Security isn’t bolted on at Bitcoin Hyper, it’s architectural.
◉ Minimized trust & fewer single points of failure
◉ Sequencer proposes, Bitcoin anchors
◉ Verifiable state roots + dispute paths
◉ Bounded performance to prevent DoS
◉ Graceful degradation over collapseBuilt… pic.twitter.com/lJKKVHYrlY
— Bitcoin Hyper (@BTC_Hyper2) February 23, 2026
The presale has already racked up more than $31.57 million, and the project’s Bitcoin Layer 2 could even gain a huge advantage from the downstream effects of Trump’s disruptive tariff strategy.
Getting involved in Bitcoin Hyper follows a simple process: Just go to the official Bitcoin Hyper website, and connect your wallet to start investing. If you want the smoothest experience, especially on mobile, download Best Wallet (which you can get via the Apple App Store or Google Play, depending on your device).

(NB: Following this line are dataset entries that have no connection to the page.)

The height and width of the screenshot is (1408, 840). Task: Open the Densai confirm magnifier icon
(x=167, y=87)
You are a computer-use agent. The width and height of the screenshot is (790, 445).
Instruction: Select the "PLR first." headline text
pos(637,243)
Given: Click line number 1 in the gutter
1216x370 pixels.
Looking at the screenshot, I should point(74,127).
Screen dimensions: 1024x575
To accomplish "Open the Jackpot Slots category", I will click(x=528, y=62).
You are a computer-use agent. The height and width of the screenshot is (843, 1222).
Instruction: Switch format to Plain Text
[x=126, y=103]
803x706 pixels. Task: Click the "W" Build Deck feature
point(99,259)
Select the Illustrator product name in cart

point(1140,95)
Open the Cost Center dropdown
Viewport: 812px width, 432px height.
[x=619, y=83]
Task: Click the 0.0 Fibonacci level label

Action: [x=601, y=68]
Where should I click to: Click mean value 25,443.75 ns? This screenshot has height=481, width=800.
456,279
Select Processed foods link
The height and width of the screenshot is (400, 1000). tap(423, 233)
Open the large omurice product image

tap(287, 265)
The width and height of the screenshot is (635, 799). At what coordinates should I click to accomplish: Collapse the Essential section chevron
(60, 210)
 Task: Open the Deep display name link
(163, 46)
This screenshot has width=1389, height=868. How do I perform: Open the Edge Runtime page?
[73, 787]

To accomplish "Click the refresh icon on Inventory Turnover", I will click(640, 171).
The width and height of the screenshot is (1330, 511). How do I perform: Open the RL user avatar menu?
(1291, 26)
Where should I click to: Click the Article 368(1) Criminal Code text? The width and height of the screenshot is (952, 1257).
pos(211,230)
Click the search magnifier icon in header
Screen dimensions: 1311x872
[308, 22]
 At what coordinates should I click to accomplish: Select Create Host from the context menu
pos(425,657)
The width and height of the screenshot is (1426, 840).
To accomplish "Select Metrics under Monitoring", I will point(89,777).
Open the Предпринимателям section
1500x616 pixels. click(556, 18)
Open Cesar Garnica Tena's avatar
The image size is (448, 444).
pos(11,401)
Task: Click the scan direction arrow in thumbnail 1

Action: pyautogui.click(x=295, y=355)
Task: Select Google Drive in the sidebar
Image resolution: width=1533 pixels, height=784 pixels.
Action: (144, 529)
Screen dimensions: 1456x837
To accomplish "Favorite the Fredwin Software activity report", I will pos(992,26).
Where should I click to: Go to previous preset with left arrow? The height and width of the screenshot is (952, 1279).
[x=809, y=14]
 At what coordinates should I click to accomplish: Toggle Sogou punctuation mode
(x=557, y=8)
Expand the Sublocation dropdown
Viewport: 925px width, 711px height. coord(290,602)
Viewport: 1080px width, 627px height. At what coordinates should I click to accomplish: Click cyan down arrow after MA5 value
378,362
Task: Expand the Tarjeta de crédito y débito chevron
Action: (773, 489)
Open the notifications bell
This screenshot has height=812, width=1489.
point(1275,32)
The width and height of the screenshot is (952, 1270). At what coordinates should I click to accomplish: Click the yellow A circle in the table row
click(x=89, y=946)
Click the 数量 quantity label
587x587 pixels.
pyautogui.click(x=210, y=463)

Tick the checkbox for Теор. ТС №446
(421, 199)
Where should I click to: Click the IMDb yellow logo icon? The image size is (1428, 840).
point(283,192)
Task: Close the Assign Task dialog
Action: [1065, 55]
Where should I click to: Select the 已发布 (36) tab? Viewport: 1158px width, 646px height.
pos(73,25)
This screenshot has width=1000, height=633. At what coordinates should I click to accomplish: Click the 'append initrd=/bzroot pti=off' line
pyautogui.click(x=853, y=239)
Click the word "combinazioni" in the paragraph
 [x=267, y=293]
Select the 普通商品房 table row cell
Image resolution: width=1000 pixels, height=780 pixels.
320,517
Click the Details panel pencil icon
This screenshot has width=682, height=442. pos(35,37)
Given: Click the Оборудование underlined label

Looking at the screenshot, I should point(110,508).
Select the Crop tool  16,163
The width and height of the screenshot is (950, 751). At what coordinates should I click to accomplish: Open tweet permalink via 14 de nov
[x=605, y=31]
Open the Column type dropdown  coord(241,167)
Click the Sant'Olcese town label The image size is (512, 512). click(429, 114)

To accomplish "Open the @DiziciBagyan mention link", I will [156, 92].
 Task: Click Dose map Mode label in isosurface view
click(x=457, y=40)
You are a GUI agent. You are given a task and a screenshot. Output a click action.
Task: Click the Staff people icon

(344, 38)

Once you’re in, you’ll be able to pay using ETH, BNB, SOL, or stablecoins, and the presale includes bank card support too for extra convenience. The HYPER price right now is $0.013676 per token, and you’ll also have the option to stake immediately to get up to a 37% APY.
You can follow the Bitcoin Hyper project through their social channels (on X and Telegram).